Here is a term on the ‘Supply of Money’ for class 9, 10, 11 and 12. Find paragraphs, long and short term papers on the ‘Supply of Money’ especially written for school and college students.

Term Paper on the Supply of Money

Term Paper Contents:

  1. Term Paper on the Meaning and Definition of Supply of Money
  2. Term Paper on Who Supplies Money? 
  3. Term Paper on the Measures & Components of Money Supply in India
  4. Term Paper on the Money Stock and Flow of Money
  5. Term Paper on the Relative Importance of Measures of Money Supply
  6. Term Paper on the Factors Affecting Money Supply

Term Paper # 1. Meaning and Definition of Supply of Money:


Supply of money means the total amount of money available in the economy on a particular time. But supply of money includes only that stock of money which is with the public of a country. It is to be noted that government of the country and financial institutions are the suppliers of money. So stock of money available with the suppliers is not included in it.

* **EXCERPTED RECORDS**:
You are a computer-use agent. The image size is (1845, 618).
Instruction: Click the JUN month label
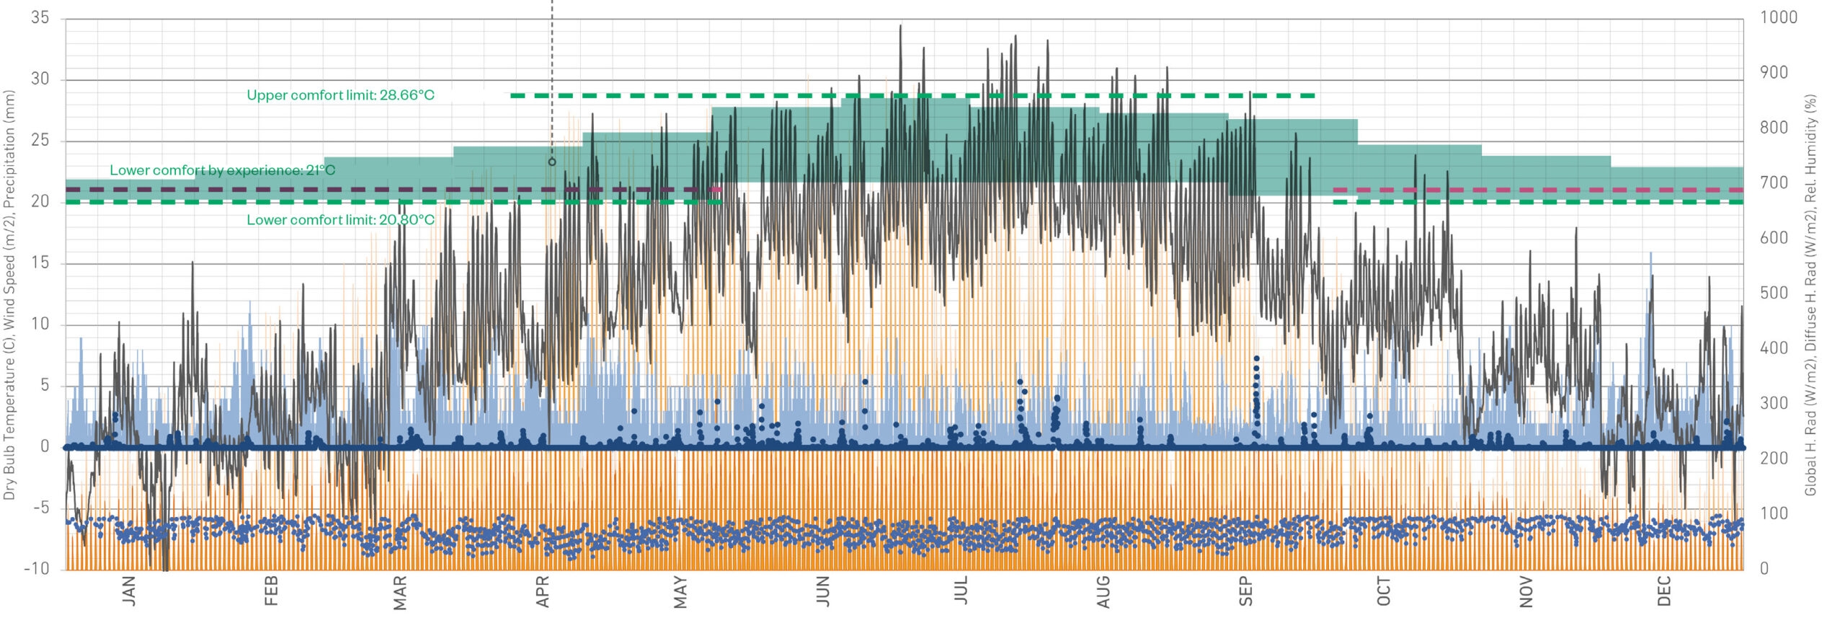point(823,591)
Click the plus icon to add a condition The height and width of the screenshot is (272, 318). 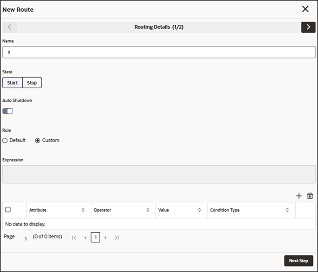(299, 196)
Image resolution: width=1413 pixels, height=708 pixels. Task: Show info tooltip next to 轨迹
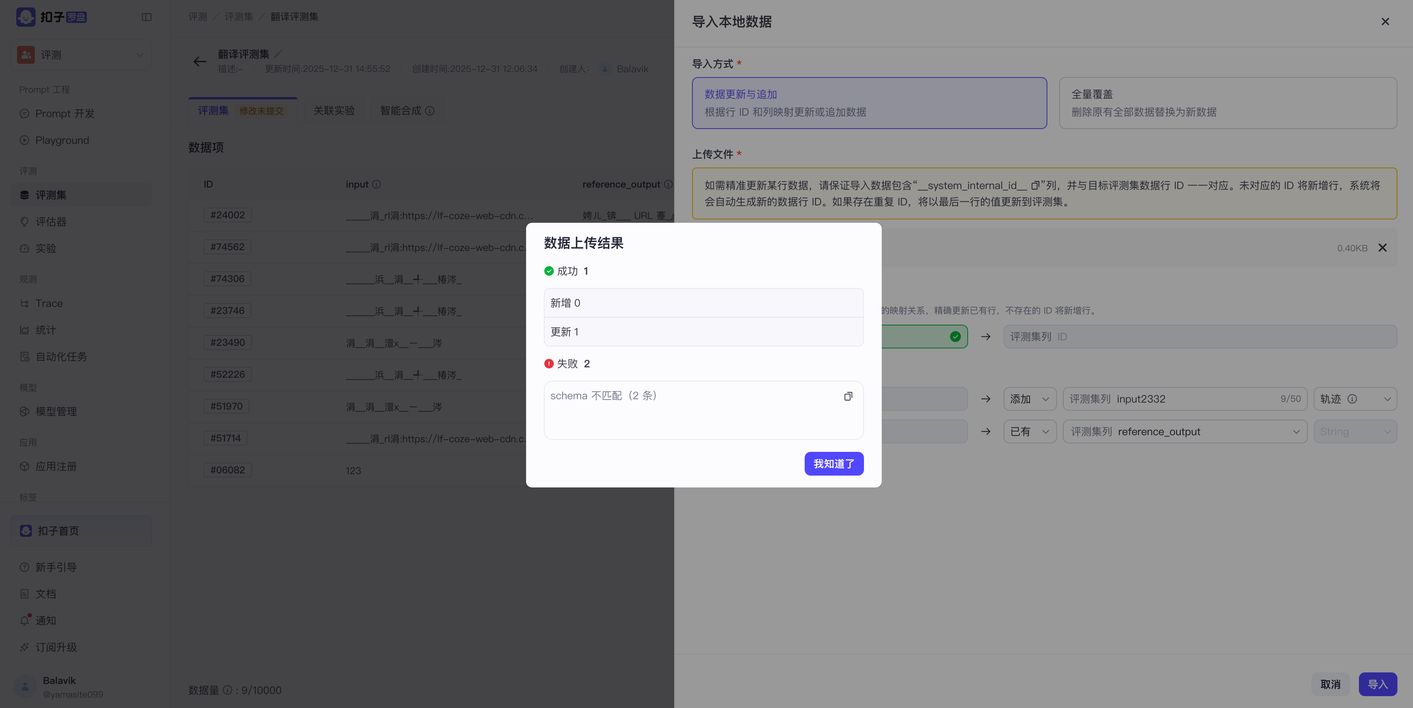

* **TASK BRIEF**: Swap "students" for "learners" and reproduce the passage on the supply of money from "Here is a term" up to and including "Who Supplies Money?".

* **RESULT FOR THIS TASK**:
Here is a term on the ‘Supply of Money’ for class 9, 10, 11 and 12. Find paragraphs, long and short term papers on the ‘Supply of Money’ especially written for school and college learners.

Term Paper on the Supply of Money

Term Paper Contents:

  1. Term Paper on the Meaning and Definition of Supply of Money
  2. Term Paper on Who Supplies Money?